- _Énoncé du problème_: Selon l'extrait sur la prévention des risques, quelle part de la population l'objectif gouvernemental vise-t-il à former aux gestes de premiers secours ?

- _Extrait du document_:
+ + +
On aurait pu avoir un bilan beaucoup plus lourd. Il faut se souvenir des suites des tempêtes dans les années 1990. La prévention est la clé. Elle est passée par la diffusion de messages de manière régulière, précise et ciblée, par des alertes à la population grâce au système FR-Alert, mais aussi par des décisions plus structurelles. Quand le préfet du Finistère interdit toute circulation routière, ce n'est pas pour embêter les gens, mais pour laisser les secours et les services techniques se concentrer sur leurs missions. Quand la SNCF arrête ses trains, c'est pour éviter de mettre en danger les usagers, qui pourraient se retrouver bloqués par des branchages tombés sur une voie. Ces décisions fortes permettent d'économiser des femmes, des hommes et du matériel mobilisés pour la remise à niveau du territoire. Mais surtout d'épargner des vies.

Sommes-nous en train de développer une culture du risque climatique en France ?

On est encore loin du compte. Il y a un gros travail à faire pour parvenir à une prise de conscience collective sur ces enjeux de protection, de survie même. Lors des tempêtes, on voit encore des gens s'aventurer sur les fronts de mer, voire aller en mer pour des activités nautiques. En ce qui concerne les feux de forêt, on a passé l'été dernier à rabâcher l'obligation légale de débroussailler et l'importance de faciliter l'accès aux secours. Mais cette culture du risque va plus loin que les aléas naturels. Il y a encore trop d'incendies domestiques meurtriers, par méconnaissance des bons réflexes. Les détecteurs de fumée sont obligatoires, mais très peu d'habitations en sont équipées. Au lendemain des attentats de 2015, la formation aux gestes de premiers secours avait été nommée grande cause nationale. Mais l'objectif gouvernemental de former 80 % de la population est encore loin d'être atteint.

Comment faire mieux ?
+ + +
- _Segment de données_:
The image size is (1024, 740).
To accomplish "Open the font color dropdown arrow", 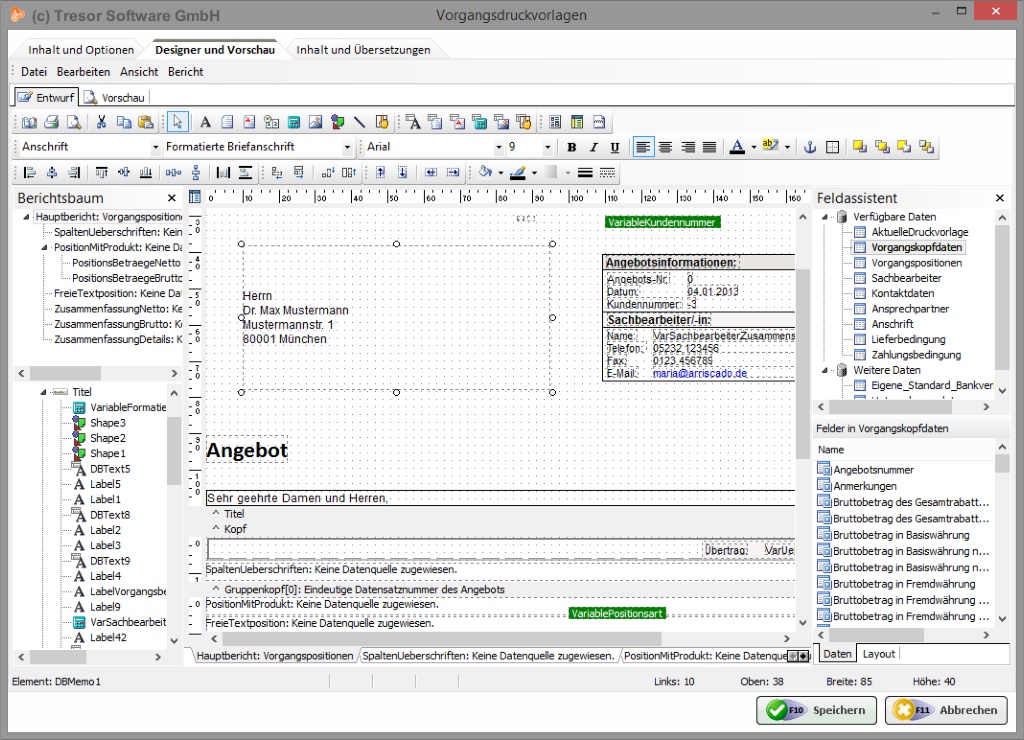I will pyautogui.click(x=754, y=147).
+ + +
- _Corrigé_: 80 % de la population.